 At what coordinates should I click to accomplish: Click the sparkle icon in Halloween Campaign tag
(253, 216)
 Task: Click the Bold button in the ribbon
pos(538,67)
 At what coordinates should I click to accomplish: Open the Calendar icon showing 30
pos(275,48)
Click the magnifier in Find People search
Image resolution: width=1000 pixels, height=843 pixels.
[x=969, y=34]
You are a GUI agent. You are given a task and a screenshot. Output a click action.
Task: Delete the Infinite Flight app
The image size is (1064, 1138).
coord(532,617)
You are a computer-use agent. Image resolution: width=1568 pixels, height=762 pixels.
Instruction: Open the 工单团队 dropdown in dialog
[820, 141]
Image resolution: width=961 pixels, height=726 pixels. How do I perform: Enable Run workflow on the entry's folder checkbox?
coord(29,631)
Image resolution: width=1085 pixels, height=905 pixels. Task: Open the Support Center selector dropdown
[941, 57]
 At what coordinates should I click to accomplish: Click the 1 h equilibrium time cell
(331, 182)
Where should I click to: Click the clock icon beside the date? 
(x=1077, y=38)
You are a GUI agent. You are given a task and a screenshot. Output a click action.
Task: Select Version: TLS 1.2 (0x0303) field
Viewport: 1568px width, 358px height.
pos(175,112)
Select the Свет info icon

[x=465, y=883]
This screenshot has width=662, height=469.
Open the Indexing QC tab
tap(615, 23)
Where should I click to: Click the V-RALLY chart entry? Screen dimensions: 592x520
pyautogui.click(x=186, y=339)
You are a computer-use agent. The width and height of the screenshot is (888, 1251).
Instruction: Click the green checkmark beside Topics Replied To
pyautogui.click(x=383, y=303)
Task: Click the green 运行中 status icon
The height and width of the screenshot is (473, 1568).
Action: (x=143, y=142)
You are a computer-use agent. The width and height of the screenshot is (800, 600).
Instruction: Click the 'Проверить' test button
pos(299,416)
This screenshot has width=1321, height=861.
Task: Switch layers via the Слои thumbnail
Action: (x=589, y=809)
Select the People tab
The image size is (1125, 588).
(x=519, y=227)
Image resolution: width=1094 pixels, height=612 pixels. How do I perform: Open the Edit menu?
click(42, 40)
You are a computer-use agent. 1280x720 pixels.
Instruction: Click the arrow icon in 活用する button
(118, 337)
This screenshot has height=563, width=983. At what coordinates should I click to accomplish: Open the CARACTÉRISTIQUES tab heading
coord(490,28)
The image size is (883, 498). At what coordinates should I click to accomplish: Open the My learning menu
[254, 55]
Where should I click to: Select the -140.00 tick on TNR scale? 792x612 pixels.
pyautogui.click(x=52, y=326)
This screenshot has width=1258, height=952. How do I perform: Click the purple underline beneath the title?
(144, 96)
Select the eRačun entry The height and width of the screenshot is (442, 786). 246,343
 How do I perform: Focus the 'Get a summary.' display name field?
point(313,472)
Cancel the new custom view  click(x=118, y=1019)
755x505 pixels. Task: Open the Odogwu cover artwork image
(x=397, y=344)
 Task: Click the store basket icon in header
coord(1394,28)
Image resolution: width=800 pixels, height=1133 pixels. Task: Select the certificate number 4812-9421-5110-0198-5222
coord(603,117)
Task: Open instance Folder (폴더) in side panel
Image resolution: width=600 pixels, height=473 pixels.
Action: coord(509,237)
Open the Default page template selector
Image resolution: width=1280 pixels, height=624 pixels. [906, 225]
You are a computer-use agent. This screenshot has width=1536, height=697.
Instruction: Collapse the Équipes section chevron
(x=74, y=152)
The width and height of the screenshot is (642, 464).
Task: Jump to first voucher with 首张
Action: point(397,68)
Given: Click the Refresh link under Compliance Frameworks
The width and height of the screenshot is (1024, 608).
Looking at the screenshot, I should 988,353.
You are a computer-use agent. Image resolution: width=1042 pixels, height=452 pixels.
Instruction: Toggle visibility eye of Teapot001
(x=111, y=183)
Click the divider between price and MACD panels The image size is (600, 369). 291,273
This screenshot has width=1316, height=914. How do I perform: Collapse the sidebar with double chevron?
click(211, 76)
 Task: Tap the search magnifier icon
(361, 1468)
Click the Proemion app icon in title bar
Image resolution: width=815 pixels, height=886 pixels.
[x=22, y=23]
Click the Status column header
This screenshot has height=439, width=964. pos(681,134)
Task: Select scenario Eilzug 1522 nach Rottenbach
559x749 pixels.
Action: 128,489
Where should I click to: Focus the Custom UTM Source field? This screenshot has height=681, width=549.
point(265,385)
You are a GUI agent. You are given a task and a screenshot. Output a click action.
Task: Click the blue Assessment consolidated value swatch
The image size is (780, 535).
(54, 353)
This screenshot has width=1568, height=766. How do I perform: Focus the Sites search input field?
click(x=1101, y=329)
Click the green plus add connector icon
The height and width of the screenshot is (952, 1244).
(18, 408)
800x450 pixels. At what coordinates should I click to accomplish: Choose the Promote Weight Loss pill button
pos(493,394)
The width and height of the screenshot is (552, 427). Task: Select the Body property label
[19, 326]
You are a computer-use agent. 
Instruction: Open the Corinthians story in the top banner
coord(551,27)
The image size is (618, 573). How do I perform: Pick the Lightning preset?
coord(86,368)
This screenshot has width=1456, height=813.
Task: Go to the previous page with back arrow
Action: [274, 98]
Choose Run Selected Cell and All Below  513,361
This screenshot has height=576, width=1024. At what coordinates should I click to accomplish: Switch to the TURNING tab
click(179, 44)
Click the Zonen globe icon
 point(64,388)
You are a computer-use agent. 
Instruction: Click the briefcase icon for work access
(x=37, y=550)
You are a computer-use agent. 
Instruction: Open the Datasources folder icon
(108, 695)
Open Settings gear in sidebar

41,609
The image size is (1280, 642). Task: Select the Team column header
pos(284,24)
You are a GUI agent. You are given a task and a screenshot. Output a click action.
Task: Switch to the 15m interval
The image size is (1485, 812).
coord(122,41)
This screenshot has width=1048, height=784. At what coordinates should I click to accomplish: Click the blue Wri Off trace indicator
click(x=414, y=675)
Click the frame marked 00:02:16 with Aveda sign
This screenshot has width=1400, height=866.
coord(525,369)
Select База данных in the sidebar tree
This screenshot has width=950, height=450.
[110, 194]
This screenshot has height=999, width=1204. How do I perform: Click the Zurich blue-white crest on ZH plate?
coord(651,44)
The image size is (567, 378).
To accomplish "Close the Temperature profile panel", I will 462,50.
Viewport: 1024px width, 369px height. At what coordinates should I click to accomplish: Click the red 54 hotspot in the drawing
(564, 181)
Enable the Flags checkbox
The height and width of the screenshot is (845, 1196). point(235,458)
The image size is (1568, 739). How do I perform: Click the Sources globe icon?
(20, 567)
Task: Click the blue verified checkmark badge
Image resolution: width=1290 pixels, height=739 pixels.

Task requirements. Give back each line above exactly as written.

Task output.
 At what coordinates should I click to accomplish: Click the sparkle icon in Halloween Campaign tag
(253, 216)
 Task: Click the Bold button in the ribbon
pos(538,67)
 At what coordinates should I click to accomplish: Open the Calendar icon showing 30
pos(275,48)
Click the magnifier in Find People search
Image resolution: width=1000 pixels, height=843 pixels.
[x=969, y=34]
You are a GUI agent. You are given a task and a screenshot. Output a click action.
Task: Delete the Infinite Flight app
The image size is (1064, 1138).
coord(532,617)
You are a computer-use agent. Image resolution: width=1568 pixels, height=762 pixels.
Instruction: Open the 工单团队 dropdown in dialog
[820, 141]
Image resolution: width=961 pixels, height=726 pixels. How do I perform: Enable Run workflow on the entry's folder checkbox?
coord(29,631)
Image resolution: width=1085 pixels, height=905 pixels. Task: Open the Support Center selector dropdown
[941, 57]
 At what coordinates should I click to accomplish: Click the 1 h equilibrium time cell
(331, 182)
Where should I click to: Click the clock icon beside the date? 
(x=1077, y=38)
You are a GUI agent. You are given a task and a screenshot. Output a click action.
Task: Select Version: TLS 1.2 (0x0303) field
Viewport: 1568px width, 358px height.
pos(175,112)
Select the Свет info icon

[x=465, y=883]
This screenshot has width=662, height=469.
Open the Indexing QC tab
tap(615, 23)
Where should I click to: Click the V-RALLY chart entry? Screen dimensions: 592x520
pyautogui.click(x=186, y=339)
You are a computer-use agent. The width and height of the screenshot is (888, 1251).
Instruction: Click the green checkmark beside Topics Replied To
pyautogui.click(x=383, y=303)
Task: Click the green 运行中 status icon
The height and width of the screenshot is (473, 1568).
Action: (x=143, y=142)
You are a computer-use agent. The width and height of the screenshot is (800, 600).
Instruction: Click the 'Проверить' test button
pos(299,416)
This screenshot has width=1321, height=861.
Task: Switch layers via the Слои thumbnail
Action: (x=589, y=809)
Select the People tab
The image size is (1125, 588).
(x=519, y=227)
Image resolution: width=1094 pixels, height=612 pixels. How do I perform: Open the Edit menu?
click(42, 40)
You are a computer-use agent. 1280x720 pixels.
Instruction: Click the arrow icon in 活用する button
(118, 337)
This screenshot has height=563, width=983. At what coordinates should I click to accomplish: Open the CARACTÉRISTIQUES tab heading
coord(490,28)
The image size is (883, 498). At what coordinates should I click to accomplish: Open the My learning menu
[254, 55]
Where should I click to: Select the -140.00 tick on TNR scale? 792x612 pixels.
pyautogui.click(x=52, y=326)
This screenshot has width=1258, height=952. How do I perform: Click the purple underline beneath the title?
(144, 96)
Select the eRačun entry The height and width of the screenshot is (442, 786). 246,343
 How do I perform: Focus the 'Get a summary.' display name field?
point(313,472)
Cancel the new custom view  click(x=118, y=1019)
755x505 pixels. Task: Open the Odogwu cover artwork image
(x=397, y=344)
 Task: Click the store basket icon in header
coord(1394,28)
Image resolution: width=800 pixels, height=1133 pixels. Task: Select the certificate number 4812-9421-5110-0198-5222
coord(603,117)
Task: Open instance Folder (폴더) in side panel
Image resolution: width=600 pixels, height=473 pixels.
Action: coord(509,237)
Open the Default page template selector
Image resolution: width=1280 pixels, height=624 pixels. [906, 225]
You are a computer-use agent. This screenshot has width=1536, height=697.
Instruction: Collapse the Équipes section chevron
(x=74, y=152)
The width and height of the screenshot is (642, 464).
Task: Jump to first voucher with 首张
Action: point(397,68)
Given: Click the Refresh link under Compliance Frameworks
The width and height of the screenshot is (1024, 608).
Looking at the screenshot, I should 988,353.
You are a computer-use agent. Image resolution: width=1042 pixels, height=452 pixels.
Instruction: Toggle visibility eye of Teapot001
(x=111, y=183)
Click the divider between price and MACD panels The image size is (600, 369). 291,273
This screenshot has width=1316, height=914. How do I perform: Collapse the sidebar with double chevron?
click(211, 76)
 Task: Tap the search magnifier icon
(361, 1468)
Click the Proemion app icon in title bar
Image resolution: width=815 pixels, height=886 pixels.
[x=22, y=23]
Click the Status column header
This screenshot has height=439, width=964. pos(681,134)
Task: Select scenario Eilzug 1522 nach Rottenbach
559x749 pixels.
Action: 128,489
Where should I click to: Focus the Custom UTM Source field? This screenshot has height=681, width=549.
point(265,385)
You are a GUI agent. You are given a task and a screenshot. Output a click action.
Task: Click the blue Assessment consolidated value swatch
The image size is (780, 535).
(54, 353)
This screenshot has width=1568, height=766. How do I perform: Focus the Sites search input field?
click(x=1101, y=329)
Click the green plus add connector icon
The height and width of the screenshot is (952, 1244).
(18, 408)
800x450 pixels. At what coordinates should I click to accomplish: Choose the Promote Weight Loss pill button
pos(493,394)
The width and height of the screenshot is (552, 427). Task: Select the Body property label
[19, 326]
You are a computer-use agent. 
Instruction: Open the Corinthians story in the top banner
coord(551,27)
The image size is (618, 573). How do I perform: Pick the Lightning preset?
coord(86,368)
This screenshot has width=1456, height=813.
Task: Go to the previous page with back arrow
Action: [274, 98]
Choose Run Selected Cell and All Below  513,361
This screenshot has height=576, width=1024. At what coordinates should I click to accomplish: Switch to the TURNING tab
click(179, 44)
Click the Zonen globe icon
 point(64,388)
You are a computer-use agent. 
Instruction: Click the briefcase icon for work access
(x=37, y=550)
You are a computer-use agent. 
Instruction: Open the Datasources folder icon
(108, 695)
Open Settings gear in sidebar

41,609
The image size is (1280, 642). Task: Select the Team column header
pos(284,24)
You are a GUI agent. You are given a task and a screenshot. Output a click action.
Task: Switch to the 15m interval
The image size is (1485, 812).
coord(122,41)
This screenshot has width=1048, height=784. At what coordinates should I click to accomplish: Click the blue Wri Off trace indicator
click(x=414, y=675)
Click the frame marked 00:02:16 with Aveda sign
This screenshot has width=1400, height=866.
coord(525,369)
Select База данных in the sidebar tree
This screenshot has width=950, height=450.
[110, 194]
This screenshot has height=999, width=1204. How do I perform: Click the Zurich blue-white crest on ZH plate?
coord(651,44)
The image size is (567, 378).
To accomplish "Close the Temperature profile panel", I will 462,50.
Viewport: 1024px width, 369px height. At what coordinates should I click to accomplish: Click the red 54 hotspot in the drawing
(564, 181)
Enable the Flags checkbox
The height and width of the screenshot is (845, 1196). point(235,458)
The image size is (1568, 739). How do I perform: Click the Sources globe icon?
(20, 567)
Task: Click the blue verified checkmark badge
Image resolution: width=1290 pixels, height=739 pixels.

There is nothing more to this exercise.